* _Extract_
• • •
Shipov’s vision was a logical development of Slavophile communitarian sentiments. The early Slavophiles saw the peasant commune as a means of redistributing wealth through the periodic re-partition of land among peasant households and the mechanism of reciprocal responsibility for taxation. He extended the communal task of the re-distribution of resources to the level of local self-government (the zemstvo); this, however, implied the emergence of a bureaucracy to oversee the task. Thus the Slavophile commitment to economic communitarianism clashed with the Slavophiles’ traditional mistrust of the central bureaucracy as a product of Peter the Great’s ‘foreign’ state.
• • •
* _Supplied entries_
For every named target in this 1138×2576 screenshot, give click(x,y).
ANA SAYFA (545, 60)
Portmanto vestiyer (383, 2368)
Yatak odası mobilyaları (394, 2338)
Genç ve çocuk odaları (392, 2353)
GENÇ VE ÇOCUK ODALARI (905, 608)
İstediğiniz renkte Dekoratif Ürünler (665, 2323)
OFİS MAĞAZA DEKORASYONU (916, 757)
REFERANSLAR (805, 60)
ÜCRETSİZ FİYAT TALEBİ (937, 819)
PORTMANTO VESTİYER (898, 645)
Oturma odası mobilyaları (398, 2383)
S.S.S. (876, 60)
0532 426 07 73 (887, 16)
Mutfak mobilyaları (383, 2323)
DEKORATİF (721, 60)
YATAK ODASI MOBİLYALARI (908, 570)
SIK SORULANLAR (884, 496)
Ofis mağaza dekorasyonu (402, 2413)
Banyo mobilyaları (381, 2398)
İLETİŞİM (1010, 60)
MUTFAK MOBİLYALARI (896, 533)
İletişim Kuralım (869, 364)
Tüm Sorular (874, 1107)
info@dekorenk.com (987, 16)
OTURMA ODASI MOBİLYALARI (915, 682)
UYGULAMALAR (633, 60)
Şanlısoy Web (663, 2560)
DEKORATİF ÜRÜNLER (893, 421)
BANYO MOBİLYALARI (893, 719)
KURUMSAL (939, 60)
• • •
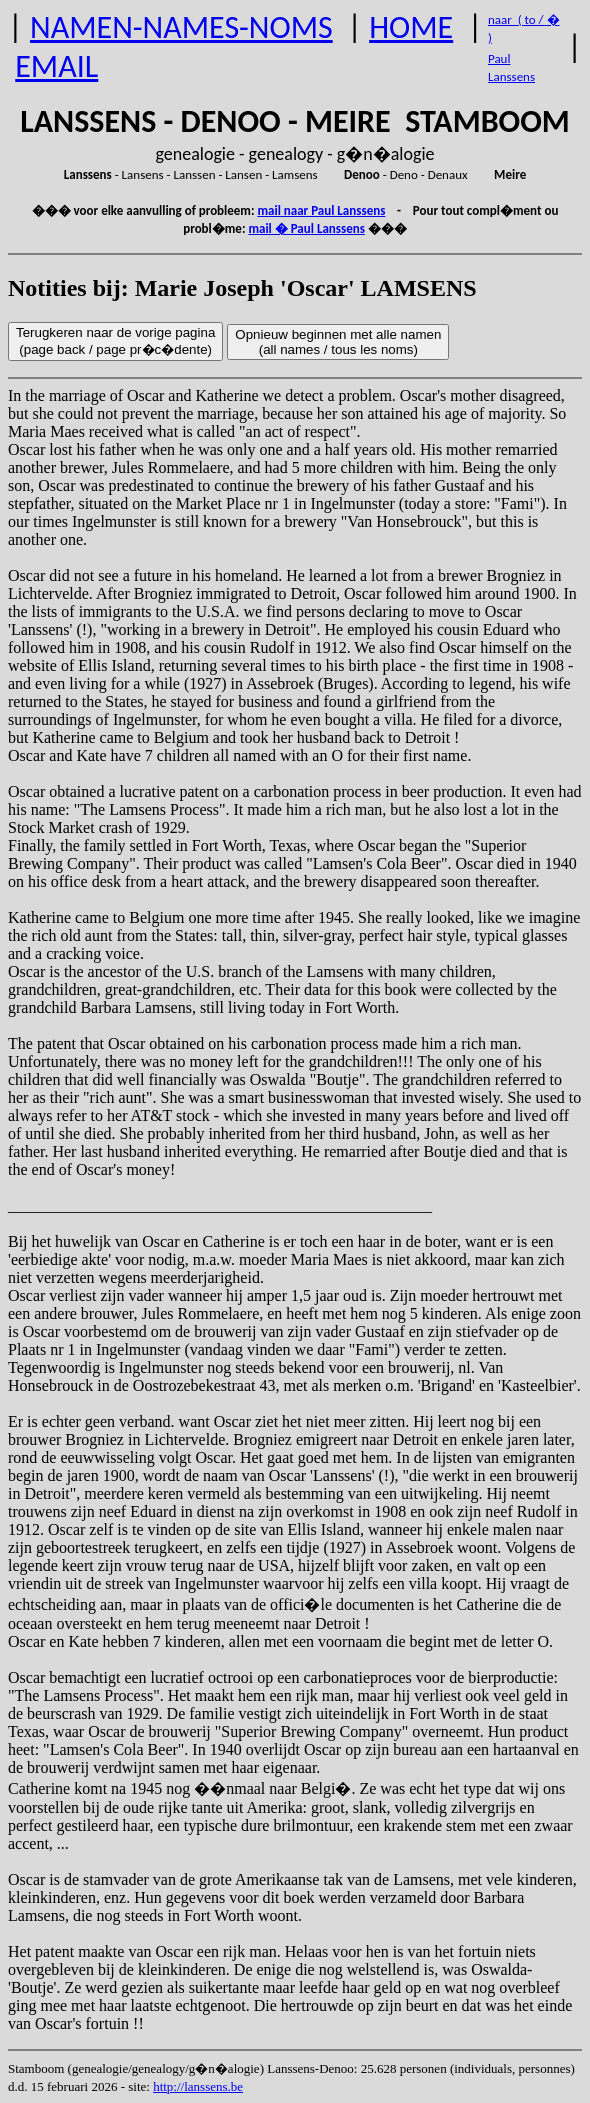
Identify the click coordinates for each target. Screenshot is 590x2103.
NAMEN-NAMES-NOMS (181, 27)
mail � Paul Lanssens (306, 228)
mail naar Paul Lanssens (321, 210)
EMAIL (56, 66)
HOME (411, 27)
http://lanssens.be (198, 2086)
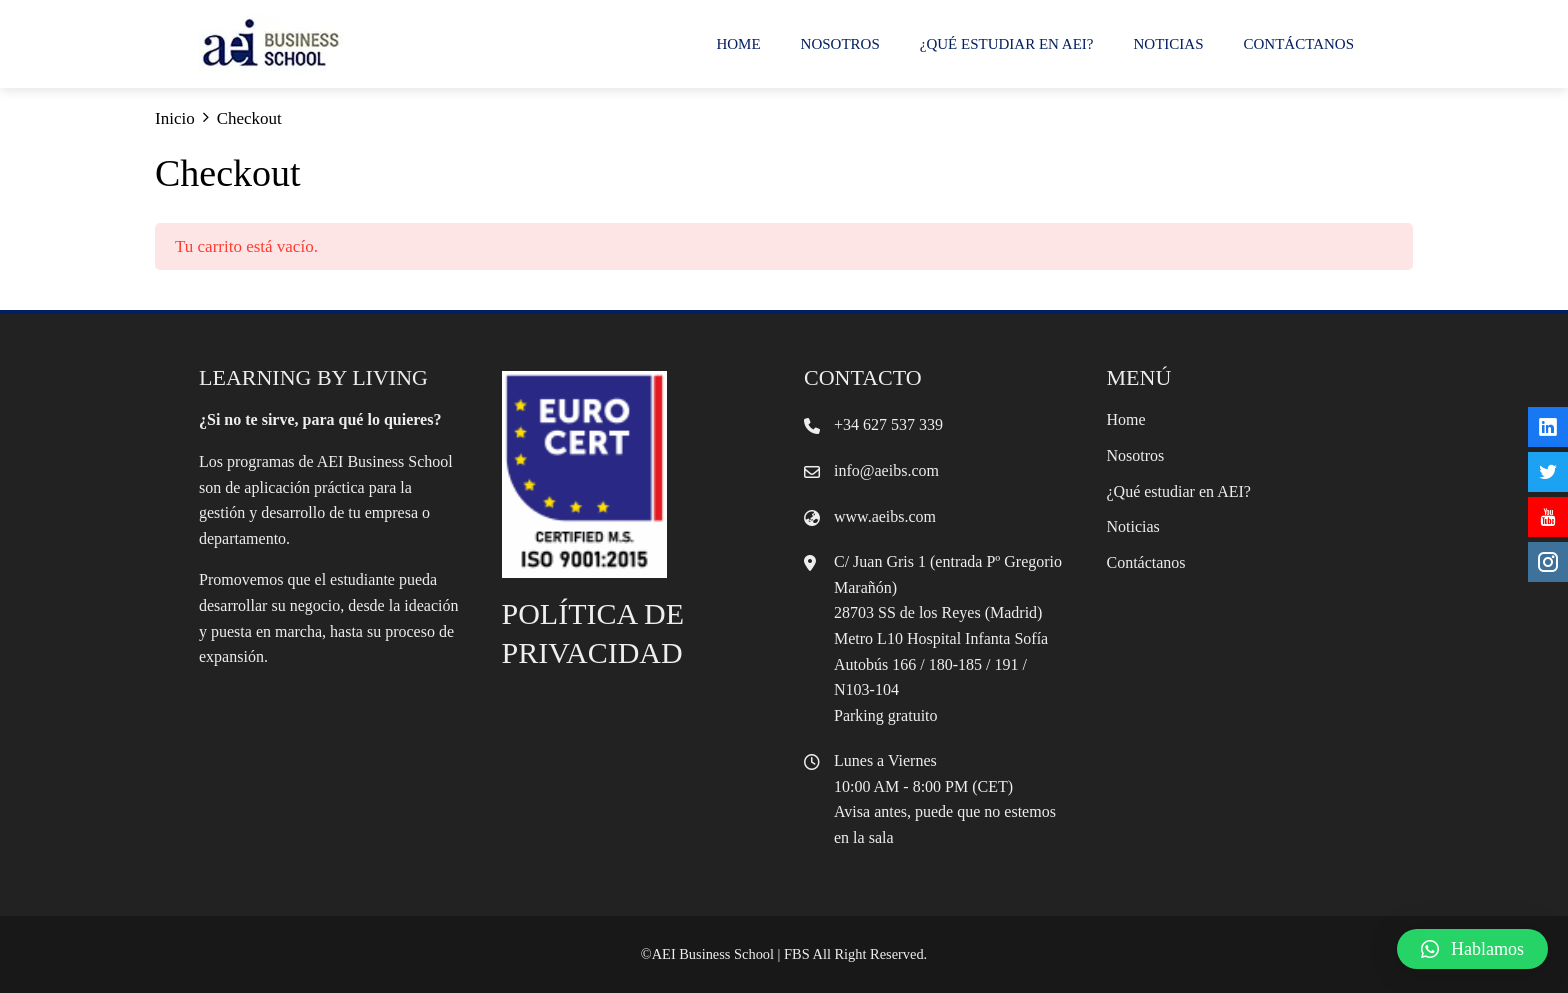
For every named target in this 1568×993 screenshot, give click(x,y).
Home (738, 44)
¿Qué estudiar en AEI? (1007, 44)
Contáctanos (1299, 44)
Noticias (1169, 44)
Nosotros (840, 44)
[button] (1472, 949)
• • •
* _Aim_
According to the text on Slavophile communitarianism, what did the early Slavophiles see the peasant commune as a means of? The records are drawn from a separate source unrelated to the text.

* _Complete output_
Redistributing wealth through the periodic re-partition of land among peasant households and the mechanism of reciprocal responsibility for taxation.